A core catalytic domain of the TyrA protein family: arogenate dehydrogenase from Synechocystis

Abstract

The TyrA protein family includes prephenate dehydrogenases, cyclohexadienyl dehydrogenases and TyrAas (arogenate dehydrogenases). tyrAa from Synechocystis sp. PCC 6803, encoding a 30 kDa TyrAa protein, was cloned into an overexpression vector in Escherichia coli. TyrAa was then purified to apparent homogeneity and characterized. This protein is a model structure for a catalytic core domain in the TyrA superfamily, uncomplicated by allosteric or fused domains. Competitive inhibitors acting at the catalytic core of TyrA proteins are analogues of any accepted cyclohexadienyl substrate. The homodimeric enzyme was specific for L-arogenate (Km=331 μM) and NADP+ (Km=38 μM), being unable to substitute prephenate or NAD+ respectively. L-Tyrosine was a potent inhibitor of the enzyme (Ki=70 μM). NADPH had no detectable ability to inhibit the reaction.

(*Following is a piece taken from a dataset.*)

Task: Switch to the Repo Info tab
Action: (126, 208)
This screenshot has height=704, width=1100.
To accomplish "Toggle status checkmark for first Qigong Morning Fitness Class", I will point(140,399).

Although the mechanism is probably steady-state random order, properties of 2′,5′-ADP as an inhibitor suggest a high preference for L-arogenate binding first. Comparative enzymology established that both of the arogenate-pathway enzymes, prephenate aminotransferase and TyrAa, were present in many diverse cyanobacteria and in a variety of eukaryotic red and green algae.